### Passage provided

Hello everyone,
I have a situation and I would like to count on the community advice and perspective. I'm working with pyspark 2.0 and python 3.6 in an AWS environment with Glue.
I need to catch some historical information for many years and then I need to apply a join for a bunch of previous queries. So decide to create a DF for every query so easily I would be able to iterate in the years and months I want to go back and create on the flight the DF's.
The problem comes up when I need to apply a join among the DF's created in a loop because I use the same DF name within the loop and if I tried to create a DF name in a loop the name is read as a string not really as a DF then I can not join them later,
So far my code looks like:
query = 'SELECT * FROM TABLE WHERE MONTH = {}'
months = [1,2]
frame_list = []
for item in months:
df = 'cohort_2013_{}'.format(item)

### Extracted material
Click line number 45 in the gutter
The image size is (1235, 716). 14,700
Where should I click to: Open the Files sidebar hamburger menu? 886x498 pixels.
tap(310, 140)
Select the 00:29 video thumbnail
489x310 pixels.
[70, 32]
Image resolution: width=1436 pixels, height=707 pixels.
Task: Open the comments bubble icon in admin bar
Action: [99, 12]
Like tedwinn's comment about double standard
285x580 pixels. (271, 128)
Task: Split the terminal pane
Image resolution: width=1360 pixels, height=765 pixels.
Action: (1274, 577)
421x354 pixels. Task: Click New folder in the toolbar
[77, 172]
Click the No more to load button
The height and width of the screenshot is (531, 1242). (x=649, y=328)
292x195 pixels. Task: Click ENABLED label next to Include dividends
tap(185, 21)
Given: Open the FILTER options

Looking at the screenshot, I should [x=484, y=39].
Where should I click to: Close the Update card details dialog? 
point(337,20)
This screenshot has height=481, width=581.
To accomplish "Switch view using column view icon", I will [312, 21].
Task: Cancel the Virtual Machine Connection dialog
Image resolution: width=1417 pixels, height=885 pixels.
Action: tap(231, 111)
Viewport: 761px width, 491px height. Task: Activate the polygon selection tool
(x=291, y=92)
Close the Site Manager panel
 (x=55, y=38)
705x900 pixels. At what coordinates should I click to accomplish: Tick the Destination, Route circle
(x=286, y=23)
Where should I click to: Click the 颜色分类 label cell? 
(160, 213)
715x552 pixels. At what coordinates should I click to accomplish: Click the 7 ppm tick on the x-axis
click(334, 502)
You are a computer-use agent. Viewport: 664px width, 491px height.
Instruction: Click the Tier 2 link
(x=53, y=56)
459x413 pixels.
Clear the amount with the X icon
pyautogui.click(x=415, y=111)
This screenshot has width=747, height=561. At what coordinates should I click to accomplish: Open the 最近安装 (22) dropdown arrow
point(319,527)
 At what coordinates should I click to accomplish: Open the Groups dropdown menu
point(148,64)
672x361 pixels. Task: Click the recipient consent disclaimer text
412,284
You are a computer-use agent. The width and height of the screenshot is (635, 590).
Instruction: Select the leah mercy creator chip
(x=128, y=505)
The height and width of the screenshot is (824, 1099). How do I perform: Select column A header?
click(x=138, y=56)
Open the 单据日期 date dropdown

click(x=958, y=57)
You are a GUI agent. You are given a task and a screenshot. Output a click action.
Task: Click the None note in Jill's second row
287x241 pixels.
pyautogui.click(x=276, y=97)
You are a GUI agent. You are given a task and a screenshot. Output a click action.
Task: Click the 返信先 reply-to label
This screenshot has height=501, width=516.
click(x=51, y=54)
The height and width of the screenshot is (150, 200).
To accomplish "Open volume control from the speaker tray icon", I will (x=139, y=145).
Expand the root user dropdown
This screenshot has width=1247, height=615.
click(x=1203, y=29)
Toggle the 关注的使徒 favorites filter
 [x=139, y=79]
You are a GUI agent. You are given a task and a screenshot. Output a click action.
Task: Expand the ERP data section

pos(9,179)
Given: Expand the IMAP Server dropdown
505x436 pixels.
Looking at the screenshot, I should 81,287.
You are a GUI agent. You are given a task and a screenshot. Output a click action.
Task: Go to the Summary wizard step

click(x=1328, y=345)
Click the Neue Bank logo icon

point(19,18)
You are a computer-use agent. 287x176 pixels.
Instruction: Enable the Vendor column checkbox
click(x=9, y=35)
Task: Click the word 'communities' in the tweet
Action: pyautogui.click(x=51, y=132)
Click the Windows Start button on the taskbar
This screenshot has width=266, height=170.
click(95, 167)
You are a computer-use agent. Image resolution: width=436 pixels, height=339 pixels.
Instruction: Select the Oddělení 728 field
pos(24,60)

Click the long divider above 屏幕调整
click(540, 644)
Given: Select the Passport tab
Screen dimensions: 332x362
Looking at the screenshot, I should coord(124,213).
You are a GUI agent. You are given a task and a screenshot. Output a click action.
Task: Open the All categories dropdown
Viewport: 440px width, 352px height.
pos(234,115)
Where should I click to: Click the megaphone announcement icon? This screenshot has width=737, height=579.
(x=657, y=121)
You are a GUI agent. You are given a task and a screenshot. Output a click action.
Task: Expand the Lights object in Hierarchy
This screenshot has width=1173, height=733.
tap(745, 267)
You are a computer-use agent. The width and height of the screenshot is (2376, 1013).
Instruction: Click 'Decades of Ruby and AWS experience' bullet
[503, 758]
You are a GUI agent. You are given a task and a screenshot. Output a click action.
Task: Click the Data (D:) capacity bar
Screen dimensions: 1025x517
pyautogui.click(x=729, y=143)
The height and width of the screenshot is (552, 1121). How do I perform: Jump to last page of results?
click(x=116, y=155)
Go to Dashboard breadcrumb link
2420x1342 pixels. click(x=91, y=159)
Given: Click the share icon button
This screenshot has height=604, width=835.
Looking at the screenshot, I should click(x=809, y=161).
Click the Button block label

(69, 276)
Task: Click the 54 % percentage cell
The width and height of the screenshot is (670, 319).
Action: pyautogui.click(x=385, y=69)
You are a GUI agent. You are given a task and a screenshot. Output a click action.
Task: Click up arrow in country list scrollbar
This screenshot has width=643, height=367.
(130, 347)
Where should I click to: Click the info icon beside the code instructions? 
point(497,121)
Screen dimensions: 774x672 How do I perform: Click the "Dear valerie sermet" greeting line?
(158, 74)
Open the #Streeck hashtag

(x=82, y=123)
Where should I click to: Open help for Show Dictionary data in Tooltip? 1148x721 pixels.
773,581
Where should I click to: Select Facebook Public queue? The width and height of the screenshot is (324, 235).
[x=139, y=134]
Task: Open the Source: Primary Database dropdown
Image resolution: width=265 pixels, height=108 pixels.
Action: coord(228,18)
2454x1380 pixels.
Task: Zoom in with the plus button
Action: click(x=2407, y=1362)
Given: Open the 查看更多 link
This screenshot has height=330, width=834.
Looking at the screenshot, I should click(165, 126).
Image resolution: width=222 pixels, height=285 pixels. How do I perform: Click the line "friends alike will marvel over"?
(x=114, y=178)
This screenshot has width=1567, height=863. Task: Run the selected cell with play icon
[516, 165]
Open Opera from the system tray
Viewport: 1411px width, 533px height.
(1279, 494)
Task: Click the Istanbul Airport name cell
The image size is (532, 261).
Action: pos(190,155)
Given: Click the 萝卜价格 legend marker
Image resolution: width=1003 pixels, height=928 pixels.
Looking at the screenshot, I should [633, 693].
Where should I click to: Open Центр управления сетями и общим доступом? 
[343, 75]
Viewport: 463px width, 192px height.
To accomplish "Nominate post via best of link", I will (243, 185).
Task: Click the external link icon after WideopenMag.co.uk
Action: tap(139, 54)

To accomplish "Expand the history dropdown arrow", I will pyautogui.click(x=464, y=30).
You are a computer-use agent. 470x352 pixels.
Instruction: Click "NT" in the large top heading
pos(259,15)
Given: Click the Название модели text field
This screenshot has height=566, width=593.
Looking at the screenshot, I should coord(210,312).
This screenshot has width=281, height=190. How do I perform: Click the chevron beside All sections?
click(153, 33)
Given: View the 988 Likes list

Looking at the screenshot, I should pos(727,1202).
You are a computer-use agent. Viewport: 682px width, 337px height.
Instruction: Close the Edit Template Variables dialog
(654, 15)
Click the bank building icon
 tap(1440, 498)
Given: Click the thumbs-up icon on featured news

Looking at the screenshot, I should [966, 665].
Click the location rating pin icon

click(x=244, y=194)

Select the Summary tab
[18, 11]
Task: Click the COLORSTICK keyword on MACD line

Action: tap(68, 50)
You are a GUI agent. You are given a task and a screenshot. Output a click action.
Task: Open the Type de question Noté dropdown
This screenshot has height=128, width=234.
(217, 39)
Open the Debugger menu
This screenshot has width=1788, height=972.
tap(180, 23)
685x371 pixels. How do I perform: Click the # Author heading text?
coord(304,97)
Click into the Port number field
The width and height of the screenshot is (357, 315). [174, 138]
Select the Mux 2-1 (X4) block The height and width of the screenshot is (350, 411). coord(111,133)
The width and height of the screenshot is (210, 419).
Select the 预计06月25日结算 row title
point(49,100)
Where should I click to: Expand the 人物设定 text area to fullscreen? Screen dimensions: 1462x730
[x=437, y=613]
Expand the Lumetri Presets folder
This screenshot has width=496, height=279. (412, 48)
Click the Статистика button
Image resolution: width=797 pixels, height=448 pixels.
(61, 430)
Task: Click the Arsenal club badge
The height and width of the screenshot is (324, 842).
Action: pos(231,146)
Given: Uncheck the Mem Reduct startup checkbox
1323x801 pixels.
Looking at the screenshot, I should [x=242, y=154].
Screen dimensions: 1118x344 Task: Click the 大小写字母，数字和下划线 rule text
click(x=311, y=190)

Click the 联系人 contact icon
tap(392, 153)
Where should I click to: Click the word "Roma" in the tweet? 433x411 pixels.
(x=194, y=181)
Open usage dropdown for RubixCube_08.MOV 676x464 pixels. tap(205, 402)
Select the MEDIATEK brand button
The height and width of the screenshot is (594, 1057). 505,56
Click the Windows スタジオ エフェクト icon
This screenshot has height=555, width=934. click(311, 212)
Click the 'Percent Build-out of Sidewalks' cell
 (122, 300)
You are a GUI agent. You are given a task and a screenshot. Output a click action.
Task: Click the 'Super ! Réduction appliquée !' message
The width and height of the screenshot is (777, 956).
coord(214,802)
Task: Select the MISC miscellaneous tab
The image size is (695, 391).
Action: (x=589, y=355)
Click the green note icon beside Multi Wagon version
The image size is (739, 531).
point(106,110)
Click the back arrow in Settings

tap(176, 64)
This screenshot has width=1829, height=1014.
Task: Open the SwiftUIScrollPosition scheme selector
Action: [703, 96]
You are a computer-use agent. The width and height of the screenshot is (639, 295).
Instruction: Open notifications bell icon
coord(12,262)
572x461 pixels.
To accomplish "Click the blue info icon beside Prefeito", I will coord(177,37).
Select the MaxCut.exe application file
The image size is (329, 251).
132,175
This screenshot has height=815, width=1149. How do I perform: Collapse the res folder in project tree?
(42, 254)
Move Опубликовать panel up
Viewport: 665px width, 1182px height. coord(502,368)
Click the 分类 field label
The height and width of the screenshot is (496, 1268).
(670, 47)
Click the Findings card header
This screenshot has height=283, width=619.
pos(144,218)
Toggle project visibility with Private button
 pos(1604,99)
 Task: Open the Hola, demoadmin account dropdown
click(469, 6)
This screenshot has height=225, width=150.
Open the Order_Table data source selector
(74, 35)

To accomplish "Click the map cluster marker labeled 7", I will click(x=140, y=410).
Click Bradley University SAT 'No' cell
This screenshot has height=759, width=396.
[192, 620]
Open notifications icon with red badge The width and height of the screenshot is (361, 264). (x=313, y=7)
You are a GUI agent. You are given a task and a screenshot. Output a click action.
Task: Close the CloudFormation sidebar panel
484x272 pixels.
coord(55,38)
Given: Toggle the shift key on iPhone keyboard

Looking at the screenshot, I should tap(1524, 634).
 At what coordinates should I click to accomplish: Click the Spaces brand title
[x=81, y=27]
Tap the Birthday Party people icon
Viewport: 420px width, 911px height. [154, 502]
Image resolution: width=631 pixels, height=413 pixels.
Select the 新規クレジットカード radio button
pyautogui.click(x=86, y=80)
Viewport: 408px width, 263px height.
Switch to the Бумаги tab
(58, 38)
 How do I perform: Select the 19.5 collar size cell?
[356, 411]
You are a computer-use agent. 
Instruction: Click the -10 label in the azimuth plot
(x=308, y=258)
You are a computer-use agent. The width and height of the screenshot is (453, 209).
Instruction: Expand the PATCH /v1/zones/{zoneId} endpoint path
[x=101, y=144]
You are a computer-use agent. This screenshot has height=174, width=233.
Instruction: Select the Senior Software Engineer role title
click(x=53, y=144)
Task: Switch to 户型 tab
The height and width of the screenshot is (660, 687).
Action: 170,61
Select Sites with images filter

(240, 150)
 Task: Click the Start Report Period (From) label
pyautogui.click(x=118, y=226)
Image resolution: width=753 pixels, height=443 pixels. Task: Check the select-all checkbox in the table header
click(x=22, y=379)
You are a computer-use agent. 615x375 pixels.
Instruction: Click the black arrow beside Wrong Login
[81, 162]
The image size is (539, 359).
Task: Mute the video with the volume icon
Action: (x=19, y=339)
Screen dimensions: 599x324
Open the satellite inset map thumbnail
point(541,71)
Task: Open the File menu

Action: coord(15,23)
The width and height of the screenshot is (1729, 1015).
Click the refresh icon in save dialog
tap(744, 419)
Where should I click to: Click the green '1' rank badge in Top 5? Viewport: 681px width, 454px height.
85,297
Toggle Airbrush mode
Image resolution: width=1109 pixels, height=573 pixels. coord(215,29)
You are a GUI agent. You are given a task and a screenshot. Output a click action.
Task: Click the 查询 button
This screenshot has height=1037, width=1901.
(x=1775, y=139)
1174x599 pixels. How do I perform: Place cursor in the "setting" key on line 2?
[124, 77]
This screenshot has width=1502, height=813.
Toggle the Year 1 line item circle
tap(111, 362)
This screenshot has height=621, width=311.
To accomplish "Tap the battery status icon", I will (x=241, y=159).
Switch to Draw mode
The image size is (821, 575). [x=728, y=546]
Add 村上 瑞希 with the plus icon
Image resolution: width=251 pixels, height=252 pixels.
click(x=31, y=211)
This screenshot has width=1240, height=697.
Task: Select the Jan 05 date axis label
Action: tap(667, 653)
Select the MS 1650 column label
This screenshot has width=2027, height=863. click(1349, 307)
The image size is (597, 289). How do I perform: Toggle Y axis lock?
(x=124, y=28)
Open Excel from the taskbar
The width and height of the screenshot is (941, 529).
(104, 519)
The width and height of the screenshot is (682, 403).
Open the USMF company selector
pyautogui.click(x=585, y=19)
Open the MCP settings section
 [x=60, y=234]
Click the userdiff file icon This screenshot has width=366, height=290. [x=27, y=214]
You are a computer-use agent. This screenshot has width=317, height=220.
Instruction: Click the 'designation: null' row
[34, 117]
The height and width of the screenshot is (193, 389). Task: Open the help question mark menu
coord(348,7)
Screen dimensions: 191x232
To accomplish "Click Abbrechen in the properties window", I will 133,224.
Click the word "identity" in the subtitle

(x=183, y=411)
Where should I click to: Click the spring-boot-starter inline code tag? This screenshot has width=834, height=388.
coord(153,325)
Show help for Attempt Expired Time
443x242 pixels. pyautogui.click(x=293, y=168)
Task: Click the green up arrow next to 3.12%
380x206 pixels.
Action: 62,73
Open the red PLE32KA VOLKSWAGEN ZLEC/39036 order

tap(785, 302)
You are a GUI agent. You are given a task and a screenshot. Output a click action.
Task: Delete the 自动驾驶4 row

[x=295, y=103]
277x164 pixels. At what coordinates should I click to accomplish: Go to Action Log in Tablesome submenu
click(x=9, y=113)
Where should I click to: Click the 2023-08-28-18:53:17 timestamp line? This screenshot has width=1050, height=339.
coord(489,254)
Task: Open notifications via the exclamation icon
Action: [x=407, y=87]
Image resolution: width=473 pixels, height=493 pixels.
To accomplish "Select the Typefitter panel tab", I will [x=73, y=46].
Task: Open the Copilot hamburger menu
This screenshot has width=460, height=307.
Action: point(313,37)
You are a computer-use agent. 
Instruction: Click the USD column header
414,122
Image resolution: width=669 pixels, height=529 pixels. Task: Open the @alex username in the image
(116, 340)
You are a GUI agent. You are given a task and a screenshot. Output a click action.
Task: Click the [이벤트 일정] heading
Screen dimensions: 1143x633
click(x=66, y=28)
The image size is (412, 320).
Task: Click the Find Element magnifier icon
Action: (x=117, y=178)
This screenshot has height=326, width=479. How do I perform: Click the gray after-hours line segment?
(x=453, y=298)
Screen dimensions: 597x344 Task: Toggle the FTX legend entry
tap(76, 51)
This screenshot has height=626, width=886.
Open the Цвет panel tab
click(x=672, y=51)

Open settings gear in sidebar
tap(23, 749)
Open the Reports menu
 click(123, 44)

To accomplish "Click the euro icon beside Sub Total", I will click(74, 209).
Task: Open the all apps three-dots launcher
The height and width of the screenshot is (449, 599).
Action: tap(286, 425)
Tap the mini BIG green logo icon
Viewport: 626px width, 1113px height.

### What the exercise asks
Continue the forum post about joining PySpark DataFrames built in a loop, starting right after its last line of code.

### Solved problem
query = query_text.format(item)
frame_list.append(df) # I pretend to retain in a list the name of DF to recall it later
df = spark.sql(query)
df = DynamicFrame.fromDF( df , glueContext, "df")
applyformat = ApplyMapping.apply(frame = df, mappings =
[("field1","string","field1","string"),
("field2","string","field2","string")],
transformation_ctx = "applyformat")
for df in frame_list:
create a join query for all created DF.
Please if someone knows how could I achieve this requirement let me know your ideas.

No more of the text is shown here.